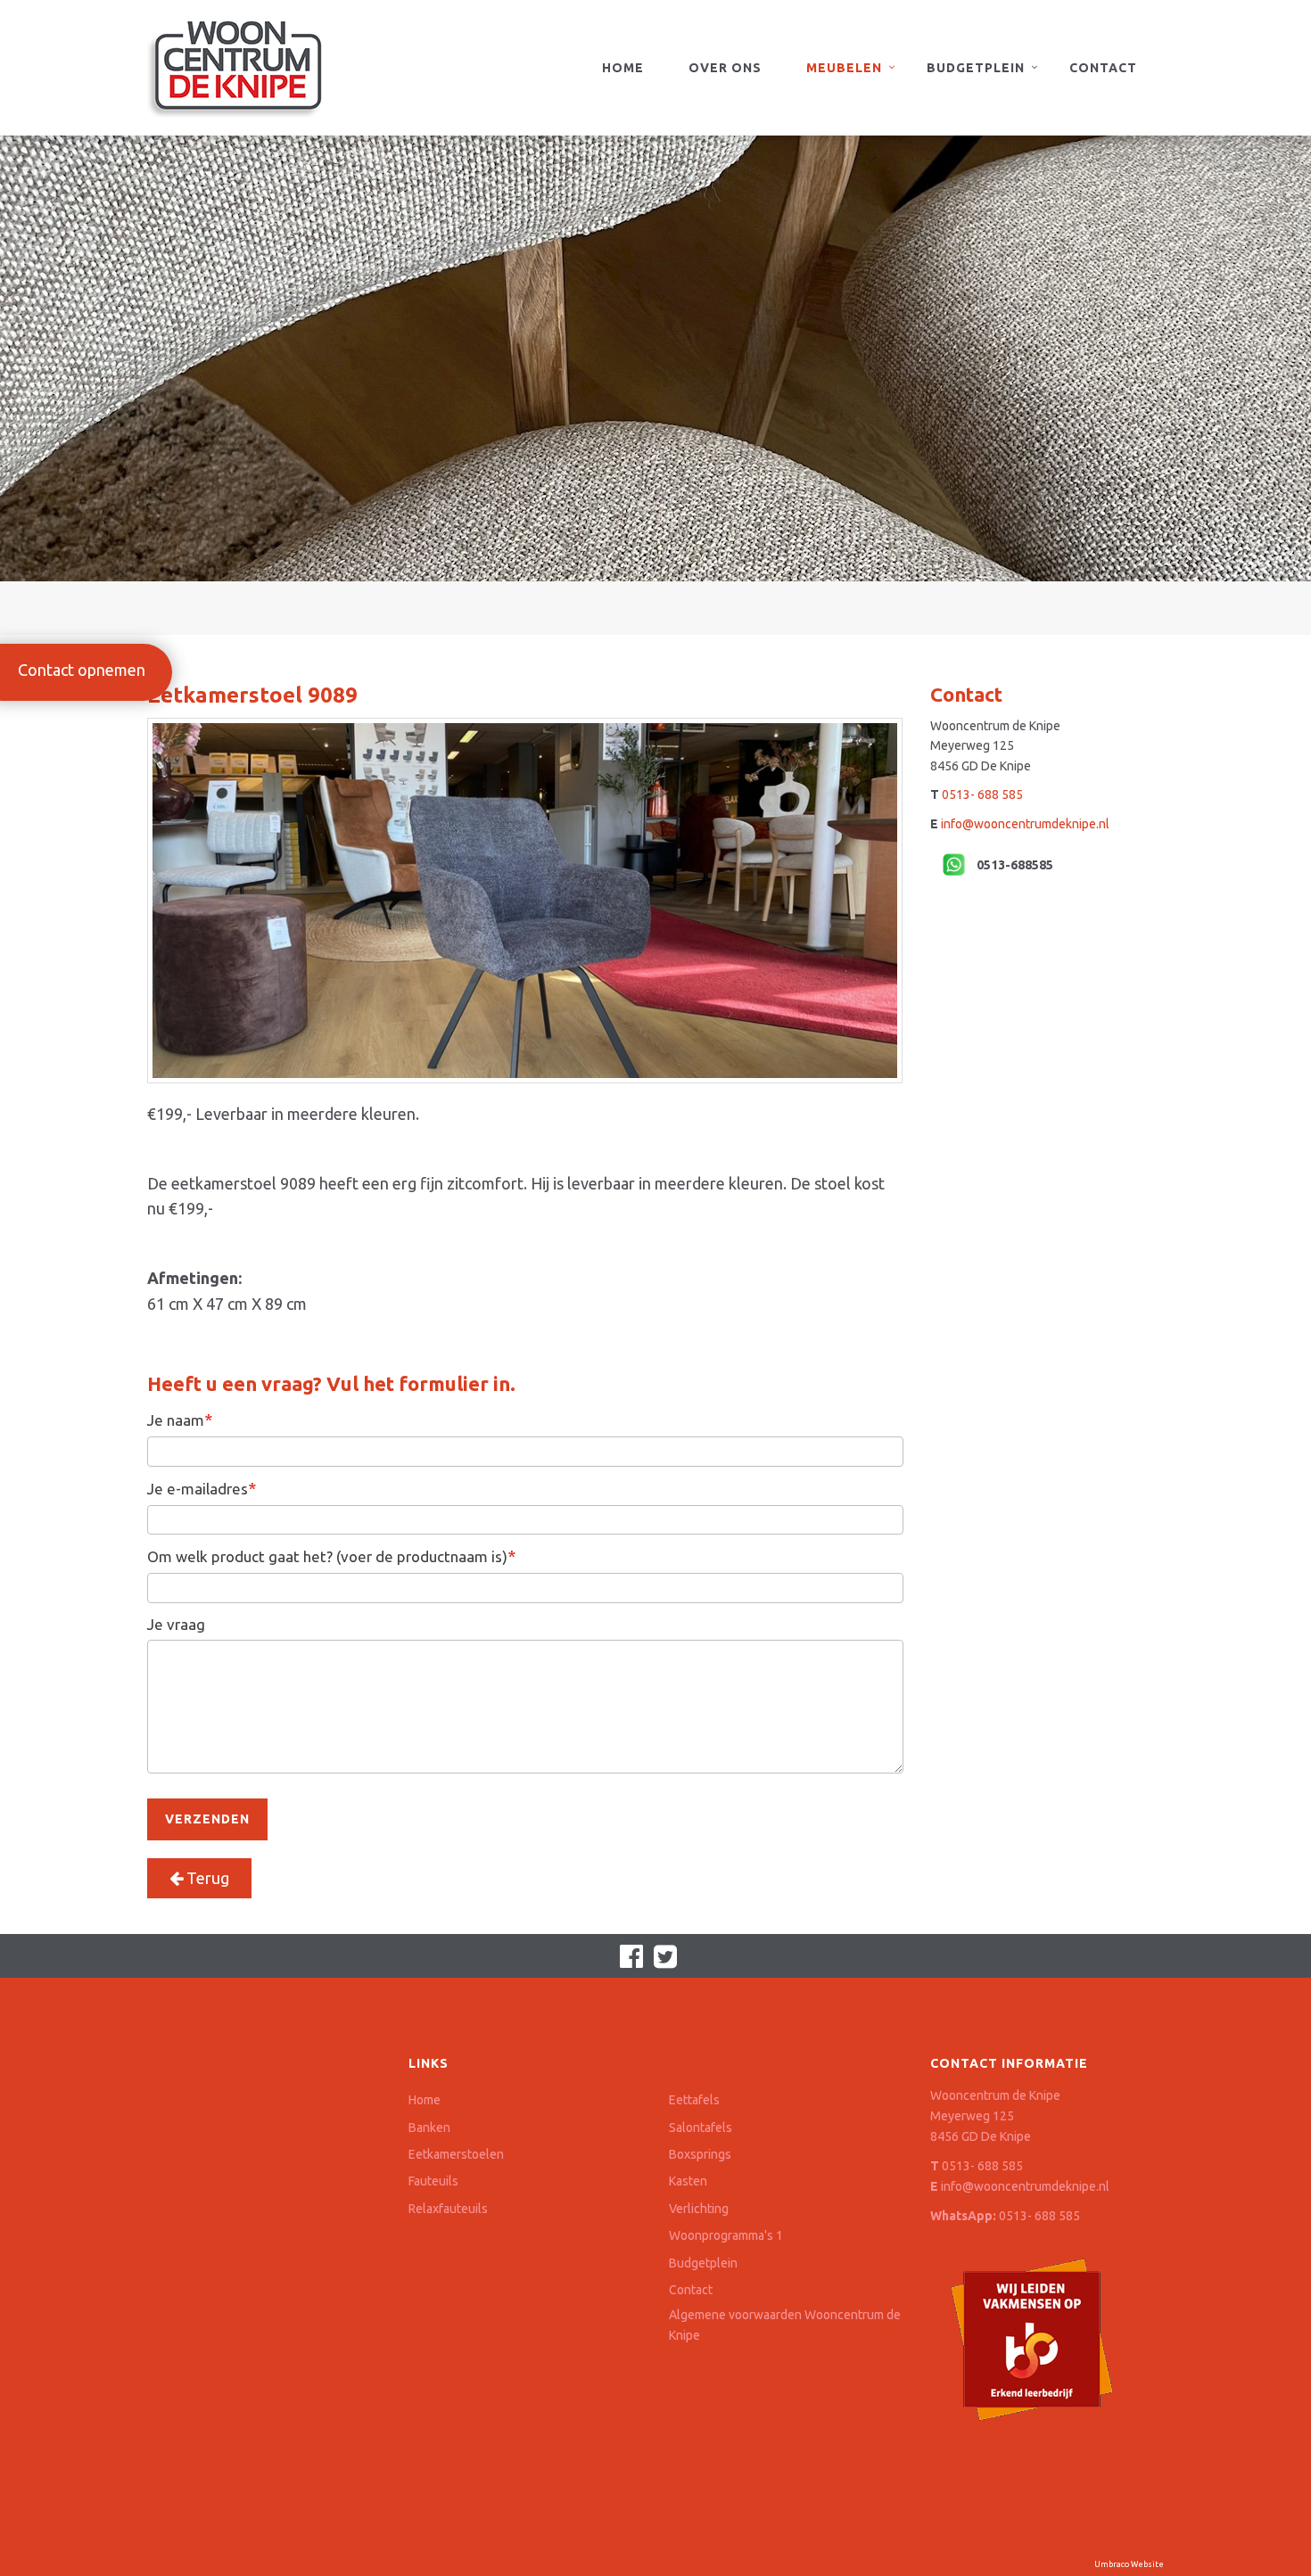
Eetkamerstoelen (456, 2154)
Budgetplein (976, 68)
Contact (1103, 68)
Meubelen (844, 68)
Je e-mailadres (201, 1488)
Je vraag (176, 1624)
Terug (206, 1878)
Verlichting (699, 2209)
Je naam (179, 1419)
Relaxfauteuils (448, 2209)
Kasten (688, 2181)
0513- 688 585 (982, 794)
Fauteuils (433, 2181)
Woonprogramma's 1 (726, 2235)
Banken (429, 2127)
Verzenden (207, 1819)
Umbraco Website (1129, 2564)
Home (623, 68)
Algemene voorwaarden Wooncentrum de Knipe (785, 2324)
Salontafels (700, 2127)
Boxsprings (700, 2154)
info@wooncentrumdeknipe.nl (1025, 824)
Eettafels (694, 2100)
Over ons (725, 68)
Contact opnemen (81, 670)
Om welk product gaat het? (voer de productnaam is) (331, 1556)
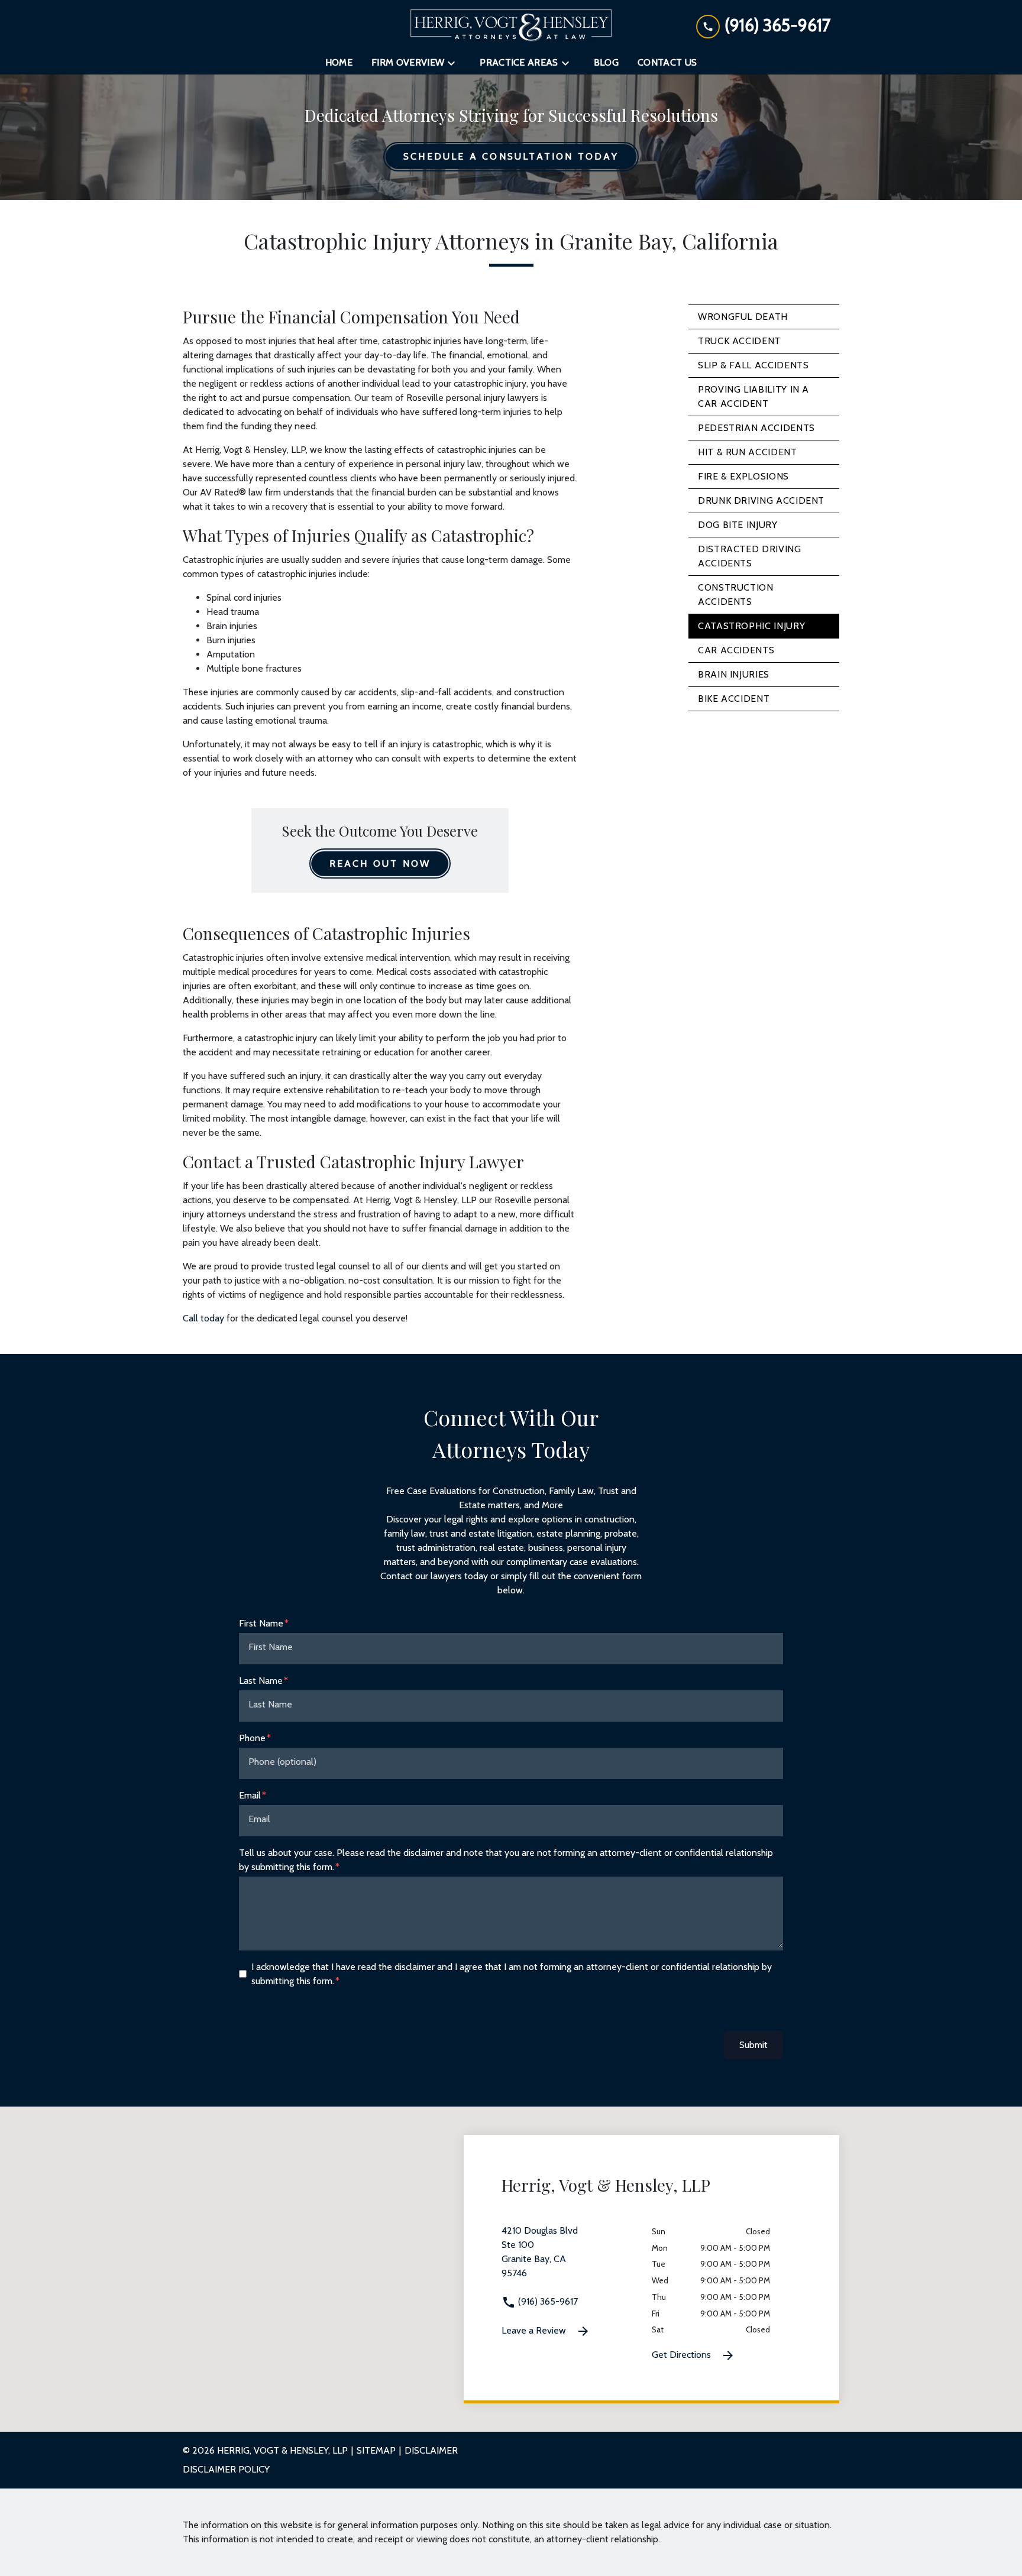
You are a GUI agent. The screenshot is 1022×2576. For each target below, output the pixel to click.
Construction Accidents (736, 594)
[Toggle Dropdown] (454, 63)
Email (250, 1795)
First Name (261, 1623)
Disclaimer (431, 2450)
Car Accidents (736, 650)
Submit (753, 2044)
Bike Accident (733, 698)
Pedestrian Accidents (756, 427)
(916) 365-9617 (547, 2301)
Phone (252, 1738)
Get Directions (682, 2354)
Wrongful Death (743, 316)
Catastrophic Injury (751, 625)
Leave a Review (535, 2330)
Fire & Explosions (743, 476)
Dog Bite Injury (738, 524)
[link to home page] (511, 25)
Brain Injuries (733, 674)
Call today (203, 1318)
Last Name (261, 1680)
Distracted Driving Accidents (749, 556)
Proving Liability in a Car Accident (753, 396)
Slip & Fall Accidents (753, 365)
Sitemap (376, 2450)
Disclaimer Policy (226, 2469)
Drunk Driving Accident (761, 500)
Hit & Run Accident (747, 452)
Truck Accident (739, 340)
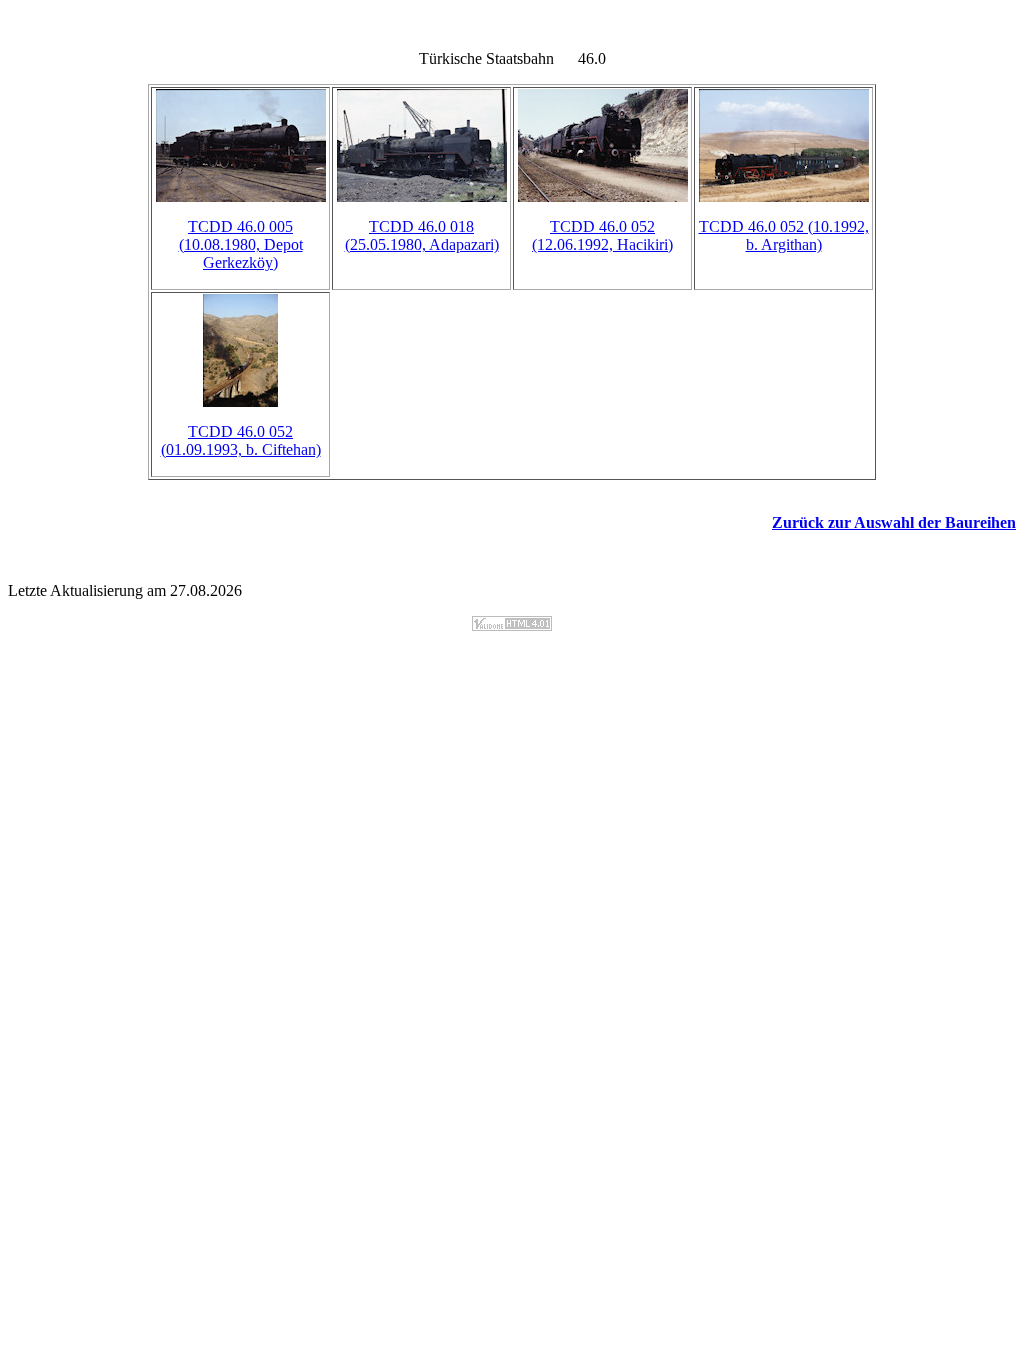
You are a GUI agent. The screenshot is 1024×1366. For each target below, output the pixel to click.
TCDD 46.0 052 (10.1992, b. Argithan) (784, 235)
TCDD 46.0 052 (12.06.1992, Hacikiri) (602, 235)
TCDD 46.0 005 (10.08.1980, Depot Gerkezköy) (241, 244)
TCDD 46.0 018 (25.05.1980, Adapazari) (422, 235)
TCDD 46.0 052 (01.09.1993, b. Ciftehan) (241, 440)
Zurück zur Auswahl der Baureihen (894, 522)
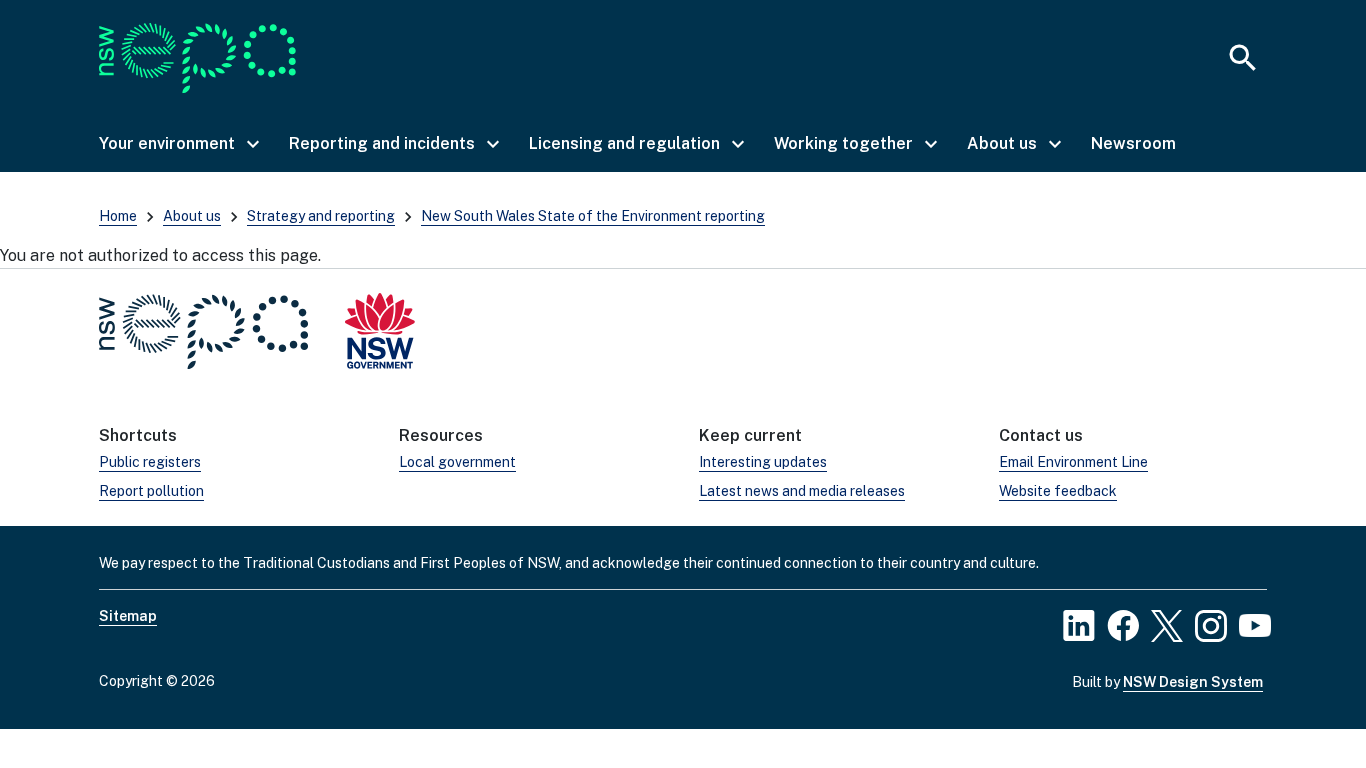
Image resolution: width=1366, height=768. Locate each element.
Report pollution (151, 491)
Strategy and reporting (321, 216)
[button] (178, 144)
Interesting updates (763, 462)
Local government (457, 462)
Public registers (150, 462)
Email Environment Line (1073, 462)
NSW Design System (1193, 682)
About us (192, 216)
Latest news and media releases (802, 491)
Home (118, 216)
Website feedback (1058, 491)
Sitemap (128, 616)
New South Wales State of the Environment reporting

◇ ◇ ◇ ◇ ◇ ◇ ◇

→ **Task to carry out**: A line counts if it holds the word "click". Work out how many lines in the listing count, and give only that number.

→ **Completed task**: 2